ハザ掛け乾燥

   

ハザ掛けでお米は乾燥している。今その盛りである。地方地方で色々のやり方があるが、私たちは竹竿と竹の足で干し場を作っている。一段掛けである。ハザ掛けの姿はとても美しい。風景を作る。そして目立つ。残念ながら私たちのハザ掛けは、明らかに下手だ。私など、25年もやっているのに、上手にならない。簡単に見えるが案外難しい。昔台風ですべてのハザ掛けが飛ばされたことがあった。その時隣の田んぼのおじさんが、「お前の所のハザ掛けは、夕方には飛ばされちまった。俺んちのハザ掛けは夜中の2時まで飛ばされなかったんだ。」と誇らしげに言われた。大した違いはないと言えないところがいい。ハザ掛けの姿は農家の技術の見せ場だ。高さがそろっている。まっすぐである。間隔もとれている。そして足が並んで揃っている。そもそも切りだした竹が太さも長さもそろっている。真竹ではなく、孟宗竹の細い竿が良いと言われている。

小田原ではこのハザがけ乾燥法だけは、続けている農家が多い。農業が近代化され、大体のお米がコンバインで刈り取られ、その日の内に乾燥機で乾燥されるようになった。景色としての秋のハザ掛けが立ち並ぶ姿は、稲作地帯ではすでになくなった。自家用米だけがハザ掛けで干されている事が多い。それくらい、天日干しは味が違う。毎年出る話で本当には思えないが、逆さに成って干されてから、茎や葉に残っている成分が、お米の方に下がって行く。農家ではそう言う事に成っている。天日干しが美味しいのは、自分で魚を干してみれば、すぐわかることで、水分が抜けて行くと言うことは、ただ乾燥すると言うのでなく熟成作用のようなものがある、と考えた方がいい。日光で変化する成分もあるかもしれない。いずれ天日で1週間ほどゆっくりと乾かされると、お米がおいしく変化して行く。稲刈り時期の玄米の水分含有量はおおよそ、20%前後である。25%の部分もあれば、すでに15%の所もある。穂の根元の方が水分が多い。

見た目でいえば、穂の軸付け根の方にいくらか緑が残っている位が刈り頃である。多分普通の農家のかたより、刈り時が遅い。根に力がある内はできる限り田んぼで稲を育てる。水管理も稲刈りが出来るぎりぎりまで間断潅水する。土にもよるが1週間前ぐらいまで、入れておきたい。このやり方では稲が倒れる田んぼが多いいので、土にもよるが、固め方も重要になる。枯れるまでお米を田んぼに置いておくという感じ。
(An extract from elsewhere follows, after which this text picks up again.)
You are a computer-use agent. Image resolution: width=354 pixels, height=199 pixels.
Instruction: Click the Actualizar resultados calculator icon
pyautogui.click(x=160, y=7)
早刈りの方がおいしいと言う人もいるが、味比べは何度もしたがそんなことはない。乾燥のしすぎで味が落ちる。水分量は17%位が味的には良い。そこまで置いて、刈りとってすぐハ―ベスターで脱穀したこともある。農協では15%以下のお米と言う事に成っている。これは倉庫での保存の為には、その位が良いということらしい。味から言えば過乾燥だと思う。味は明らかに落ちる。17%位でも保存できるのは、籾保存である。半年以上置くお米は籾保存している。こうしておけば劣化は明らかに違う。あの籾と言うものは実によく出来ている、一粒ごとの完璧なパッケージである。

今年のハザ掛けは5日間で16,5%まで落ちた。3か所を計って平均した数値である。途中で3時間ほど強い雨が降ったが、水分が戻るようなことはなかった。雨で水分が戻ることはないと言われているが、今回は確認できた。いつもは1週間が基本だが、これでは水分が抜けない年も多い。今年は昼の気温も高いし、空気も乾燥していた。良い風も吹いた。ハザ掛けには最高の天候だった。残念だったのが、イノシシにやられたことだ。ハザ掛けを高くしなかったことがいけなかった。飛びついて落とされた。50束ほどやられた。がっかりである。まだ、欠ノ上田んぼは籾すりはしていないので、出来は分からないが後半良くなかった。理由は土がまだ出来ていないという事だと思う。舟原は逆で、後半良く成っていった。舟原の方はほぼ無肥料であるが、土が良くなってきている感じがある。田んぼが良く成るには、最低5年はかかる。